Ms Coffey has been concerned that private children's homes have been allowed to set up lucrative businesses in residential areas of Stockport without seeking any planning permission or consulting local residents.
She has received a recent influx of letters and emails from distressed Stockport residents who are at the end of their tether after suffering abuse and anti-social behaviour from young people in the homes.
The residents complained that they were not consulted about the change of use of houses next door to them, which changed abruptly, without planning permission, from being ordinary family homes to children's homes housing troubled teenagers.
Ms Coffey took their complaints about the planning laws to Stockport Council and the planning minister at the Department for Communities and Local Government and last night she held an adjournment debate in the House of Commons to highlight the issue.
In the Commons, Ms Coffey said that Stockport Council had responded by issuing new planning guidance which she said would be welcomed by her constituents.
The guidance states that all proposals for new buildings for children's homes will require planning permission and that, in most cases, planning permission will be required for change of use.
Stockport has more than 30 private children's homes and has been having difficulties with the very high number of children and young people placed in them from other local authority areas.
Fifty three per cent of all locked after children in Stockport are from outside the borough – one of the highest in the country – compared with the national average of 35 per cent.
Many of the children - who live in the homes about which Ms Coffey received complaints - are from outside Stockport and are prolific and priority offenders. The home owners charge up to £4,500 a week per child and advertise aggressively for hard-line offenders from outside Stockport. Some are coining in more than £40,000 a month.

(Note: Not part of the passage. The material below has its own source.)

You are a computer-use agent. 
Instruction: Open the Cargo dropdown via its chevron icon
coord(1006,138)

Before the new guidance, children's homes in Stockport had been allowed to set up without having to seek planning permission under the Class C3 (Dwelling House) criteria of the Town and Country Planning Order 1987. This made it possible for a house that has been used by a single person or family to be used by up to six unrelated persons living together as a single household without the need for planning permission.
Under the stricter criteria of C2 (Residential Institutions) there has to be planning permission and consultation with local people.

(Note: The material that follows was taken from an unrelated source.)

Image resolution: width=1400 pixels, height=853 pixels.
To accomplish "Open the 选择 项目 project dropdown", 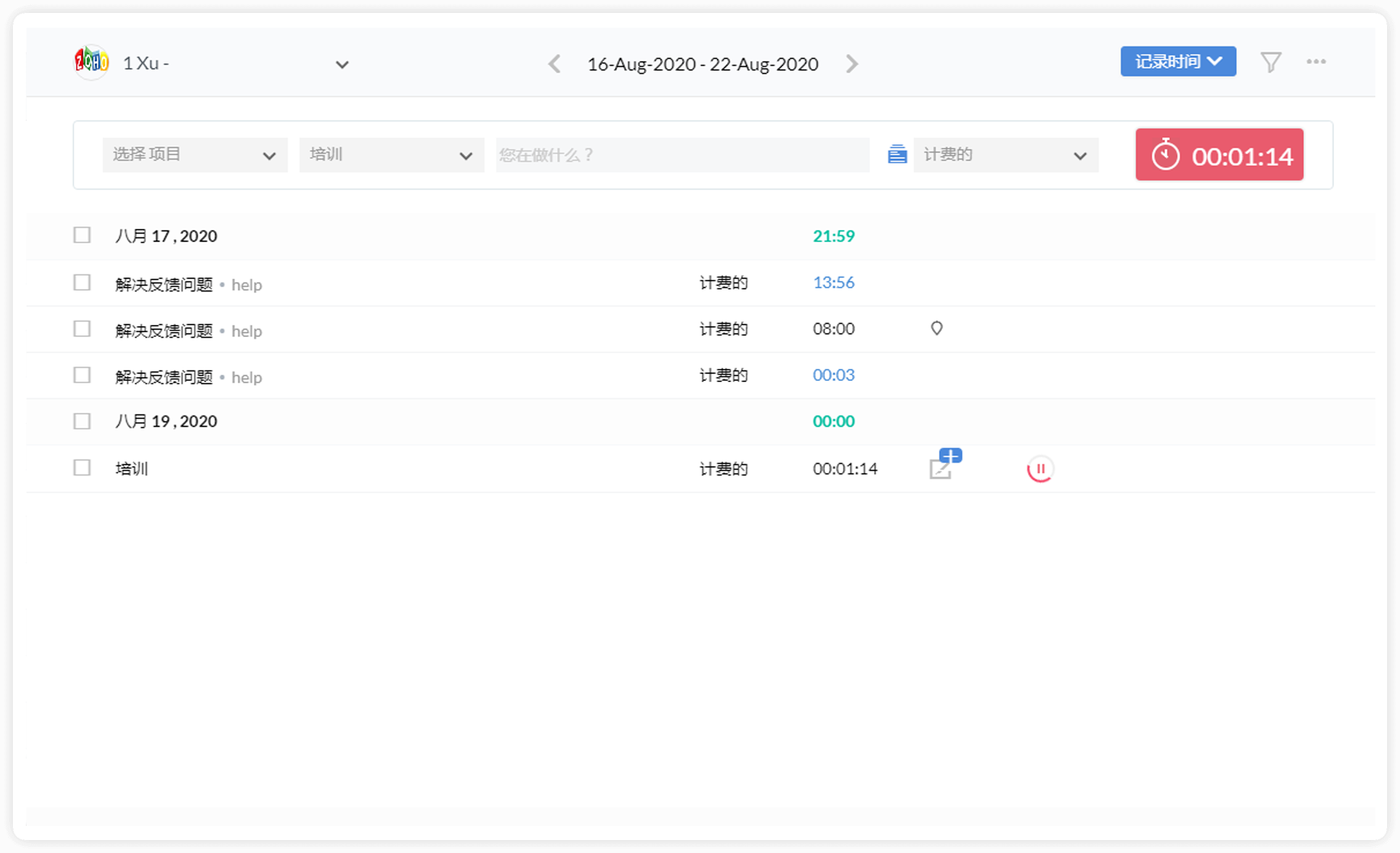I will click(x=195, y=155).
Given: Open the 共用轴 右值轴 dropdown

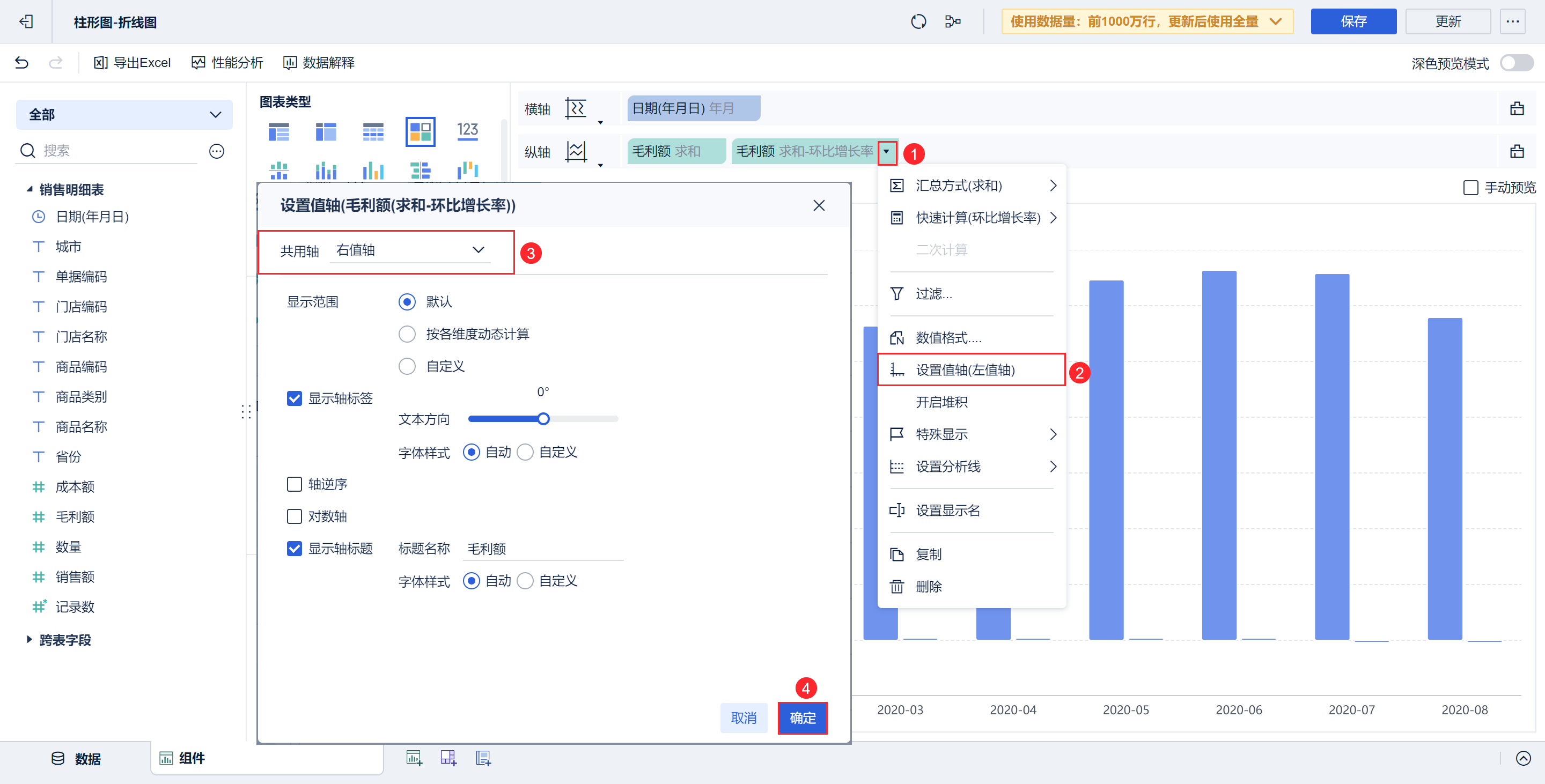Looking at the screenshot, I should pyautogui.click(x=410, y=250).
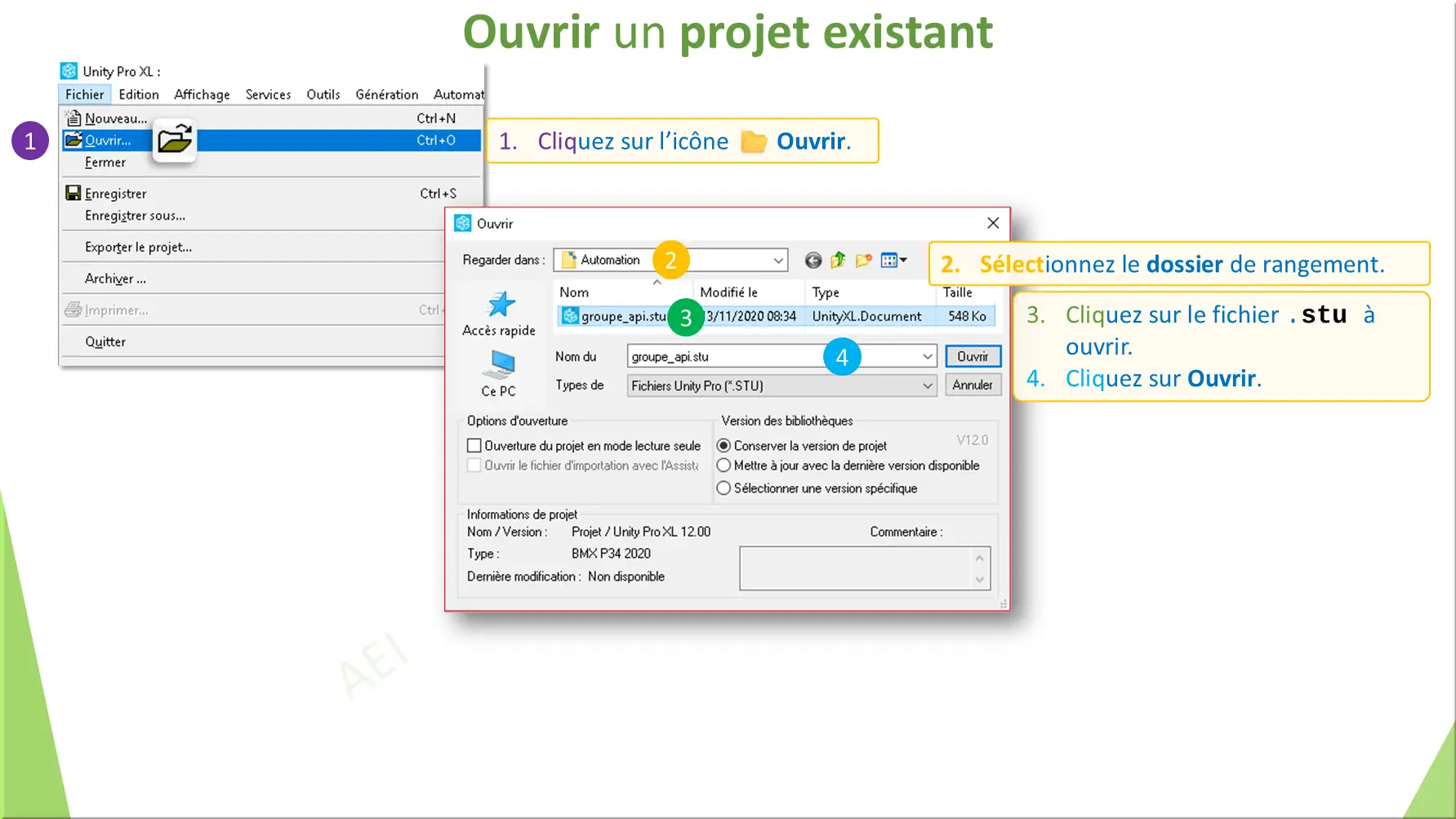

"Badly run children's homes can have such a fundamental impact on people's lives and are a massive drain on services, such as the police, education and adolescent and mental health services. They should not be just allowed to spring up unannounced in communities," Ms Coffey told MPs.

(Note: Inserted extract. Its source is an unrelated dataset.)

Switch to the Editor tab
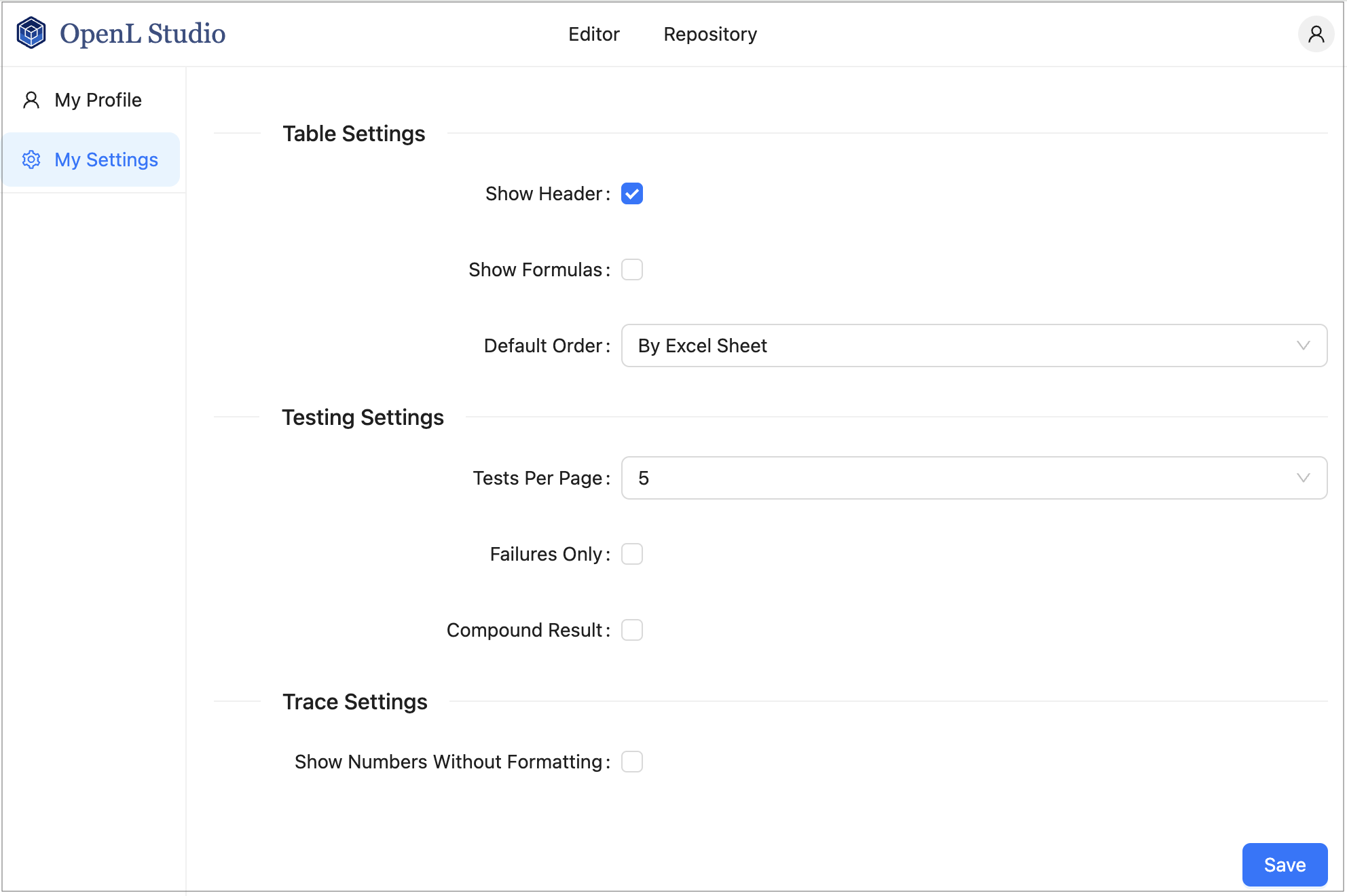The width and height of the screenshot is (1347, 896). pyautogui.click(x=593, y=34)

Ms Coffey raised the case of one Stockport man and his mother who live next door to children's home.
"He wrote to me about, what he described as, their "monumentally distressing situation". He and his mother have been subjected too much abuse and damage to their home. He described how the home for young people came into existence without local people knowing anything about it or being given a say in the change of use form a private dwelling house," she said.
Responding for the government, Ian Austin, the planning minister, referred to Stockport's new guidance and said that he would expect most children's homes to fall into the same use class as other residential institutions, such as nursing homes of training centres – the stricter class C2 – which means they must seek planning permission and consult local residents.
He also agreed to hold a further meeting with Ms Coffey on the issue to examine how the law could be further clarified.